◆ What to produce ◆
Print verbatim every line starting at the one that contains "Open the Channels link" and ending at the final line of the records; include both endpoints.

◆ The input ◆
________________
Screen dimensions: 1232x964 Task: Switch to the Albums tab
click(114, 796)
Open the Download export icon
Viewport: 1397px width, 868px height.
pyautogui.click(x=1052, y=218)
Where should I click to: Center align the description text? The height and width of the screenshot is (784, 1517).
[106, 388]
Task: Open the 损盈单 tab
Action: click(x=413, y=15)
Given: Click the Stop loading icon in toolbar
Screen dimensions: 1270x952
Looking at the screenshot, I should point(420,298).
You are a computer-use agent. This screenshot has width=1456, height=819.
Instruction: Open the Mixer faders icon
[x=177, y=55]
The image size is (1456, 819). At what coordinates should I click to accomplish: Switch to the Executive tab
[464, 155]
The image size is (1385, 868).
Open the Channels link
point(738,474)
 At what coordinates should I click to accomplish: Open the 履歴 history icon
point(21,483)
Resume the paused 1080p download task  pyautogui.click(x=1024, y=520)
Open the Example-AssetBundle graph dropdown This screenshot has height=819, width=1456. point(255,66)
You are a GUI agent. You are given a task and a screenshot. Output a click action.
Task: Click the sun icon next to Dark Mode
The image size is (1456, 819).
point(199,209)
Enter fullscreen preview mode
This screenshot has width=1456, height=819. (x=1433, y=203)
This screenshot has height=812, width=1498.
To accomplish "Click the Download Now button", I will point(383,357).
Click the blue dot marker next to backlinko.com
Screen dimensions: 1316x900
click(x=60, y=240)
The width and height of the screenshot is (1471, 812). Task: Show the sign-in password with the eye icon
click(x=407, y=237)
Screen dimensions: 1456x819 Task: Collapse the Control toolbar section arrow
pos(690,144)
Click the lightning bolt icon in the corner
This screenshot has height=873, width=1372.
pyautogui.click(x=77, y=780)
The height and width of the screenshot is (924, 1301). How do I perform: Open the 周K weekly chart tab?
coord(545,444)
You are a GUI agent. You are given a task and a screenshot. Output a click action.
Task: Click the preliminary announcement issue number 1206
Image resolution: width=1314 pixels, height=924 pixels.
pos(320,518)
________________
◆ Response area ◆
Open the Channels link
point(738,474)
 At what coordinates should I click to accomplish: Open the 履歴 history icon
point(21,483)
Resume the paused 1080p download task  pyautogui.click(x=1024, y=520)
Open the Example-AssetBundle graph dropdown This screenshot has height=819, width=1456. point(255,66)
You are a GUI agent. You are given a task and a screenshot. Output a click action.
Task: Click the sun icon next to Dark Mode
The image size is (1456, 819).
point(199,209)
Enter fullscreen preview mode
This screenshot has width=1456, height=819. (x=1433, y=203)
This screenshot has height=812, width=1498.
To accomplish "Click the Download Now button", I will point(383,357).
Click the blue dot marker next to backlinko.com
Screen dimensions: 1316x900
click(x=60, y=240)
The width and height of the screenshot is (1471, 812). Task: Show the sign-in password with the eye icon
click(x=407, y=237)
Screen dimensions: 1456x819 Task: Collapse the Control toolbar section arrow
pos(690,144)
Click the lightning bolt icon in the corner
This screenshot has height=873, width=1372.
pyautogui.click(x=77, y=780)
The height and width of the screenshot is (924, 1301). How do I perform: Open the 周K weekly chart tab?
coord(545,444)
You are a GUI agent. You are given a task and a screenshot. Output a click action.
Task: Click the preliminary announcement issue number 1206
Image resolution: width=1314 pixels, height=924 pixels.
pos(320,518)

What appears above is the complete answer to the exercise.